**Directive:** Copy out every line of these records exactly as it appears.

========================================================================

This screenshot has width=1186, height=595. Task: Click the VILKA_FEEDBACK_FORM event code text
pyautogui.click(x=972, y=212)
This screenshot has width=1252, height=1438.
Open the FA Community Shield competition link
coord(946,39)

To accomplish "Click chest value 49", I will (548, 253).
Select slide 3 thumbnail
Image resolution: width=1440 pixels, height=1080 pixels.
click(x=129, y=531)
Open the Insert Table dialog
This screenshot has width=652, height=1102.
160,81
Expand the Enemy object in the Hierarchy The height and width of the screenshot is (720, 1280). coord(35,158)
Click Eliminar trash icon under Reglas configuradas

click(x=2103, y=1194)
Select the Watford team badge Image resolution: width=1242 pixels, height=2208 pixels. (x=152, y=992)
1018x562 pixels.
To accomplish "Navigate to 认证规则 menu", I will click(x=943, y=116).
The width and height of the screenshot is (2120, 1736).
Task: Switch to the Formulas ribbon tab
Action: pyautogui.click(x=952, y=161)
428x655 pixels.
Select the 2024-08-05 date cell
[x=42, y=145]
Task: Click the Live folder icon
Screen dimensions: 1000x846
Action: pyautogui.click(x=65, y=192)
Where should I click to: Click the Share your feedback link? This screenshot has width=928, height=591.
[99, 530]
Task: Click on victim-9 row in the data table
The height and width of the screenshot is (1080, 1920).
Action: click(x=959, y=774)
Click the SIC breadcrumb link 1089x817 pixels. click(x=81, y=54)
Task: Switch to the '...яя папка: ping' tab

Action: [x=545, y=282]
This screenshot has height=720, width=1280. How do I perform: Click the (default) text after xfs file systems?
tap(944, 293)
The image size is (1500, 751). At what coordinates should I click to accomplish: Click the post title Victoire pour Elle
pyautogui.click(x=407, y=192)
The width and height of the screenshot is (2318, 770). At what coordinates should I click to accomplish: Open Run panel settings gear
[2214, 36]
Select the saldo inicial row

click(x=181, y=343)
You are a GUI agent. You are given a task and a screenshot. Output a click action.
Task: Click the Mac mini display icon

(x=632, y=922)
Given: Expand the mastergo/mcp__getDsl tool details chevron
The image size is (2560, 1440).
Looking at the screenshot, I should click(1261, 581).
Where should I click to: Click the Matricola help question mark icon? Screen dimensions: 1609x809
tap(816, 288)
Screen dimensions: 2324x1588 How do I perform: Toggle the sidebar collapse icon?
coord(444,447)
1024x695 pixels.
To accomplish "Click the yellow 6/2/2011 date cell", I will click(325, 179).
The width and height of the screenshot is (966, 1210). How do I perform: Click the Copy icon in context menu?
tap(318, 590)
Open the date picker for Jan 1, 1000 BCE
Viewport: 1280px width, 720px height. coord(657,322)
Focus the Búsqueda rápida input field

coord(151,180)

========================================================================

**Finished exercise:**
This screenshot has width=1186, height=595. Task: Click the VILKA_FEEDBACK_FORM event code text
pyautogui.click(x=972, y=212)
This screenshot has width=1252, height=1438.
Open the FA Community Shield competition link
coord(946,39)

To accomplish "Click chest value 49", I will (548, 253).
Select slide 3 thumbnail
Image resolution: width=1440 pixels, height=1080 pixels.
click(x=129, y=531)
Open the Insert Table dialog
This screenshot has width=652, height=1102.
160,81
Expand the Enemy object in the Hierarchy The height and width of the screenshot is (720, 1280). coord(35,158)
Click Eliminar trash icon under Reglas configuradas

click(x=2103, y=1194)
Select the Watford team badge Image resolution: width=1242 pixels, height=2208 pixels. (x=152, y=992)
1018x562 pixels.
To accomplish "Navigate to 认证规则 menu", I will click(x=943, y=116).
The width and height of the screenshot is (2120, 1736).
Task: Switch to the Formulas ribbon tab
Action: pyautogui.click(x=952, y=161)
428x655 pixels.
Select the 2024-08-05 date cell
[x=42, y=145]
Task: Click the Live folder icon
Screen dimensions: 1000x846
Action: pyautogui.click(x=65, y=192)
Where should I click to: Click the Share your feedback link? This screenshot has width=928, height=591.
[99, 530]
Task: Click on victim-9 row in the data table
The height and width of the screenshot is (1080, 1920).
Action: click(x=959, y=774)
Click the SIC breadcrumb link 1089x817 pixels. click(x=81, y=54)
Task: Switch to the '...яя папка: ping' tab

Action: [x=545, y=282]
This screenshot has height=720, width=1280. How do I perform: Click the (default) text after xfs file systems?
tap(944, 293)
The image size is (1500, 751). At what coordinates should I click to accomplish: Click the post title Victoire pour Elle
pyautogui.click(x=407, y=192)
The width and height of the screenshot is (2318, 770). At what coordinates should I click to accomplish: Open Run panel settings gear
[2214, 36]
Select the saldo inicial row

click(x=181, y=343)
You are a GUI agent. You are given a task and a screenshot. Output a click action.
Task: Click the Mac mini display icon

(x=632, y=922)
Given: Expand the mastergo/mcp__getDsl tool details chevron
The image size is (2560, 1440).
Looking at the screenshot, I should click(1261, 581).
Where should I click to: Click the Matricola help question mark icon? Screen dimensions: 1609x809
tap(816, 288)
Screen dimensions: 2324x1588 How do I perform: Toggle the sidebar collapse icon?
coord(444,447)
1024x695 pixels.
To accomplish "Click the yellow 6/2/2011 date cell", I will click(325, 179).
The width and height of the screenshot is (966, 1210). How do I perform: Click the Copy icon in context menu?
tap(318, 590)
Open the date picker for Jan 1, 1000 BCE
Viewport: 1280px width, 720px height. coord(657,322)
Focus the Búsqueda rápida input field

coord(151,180)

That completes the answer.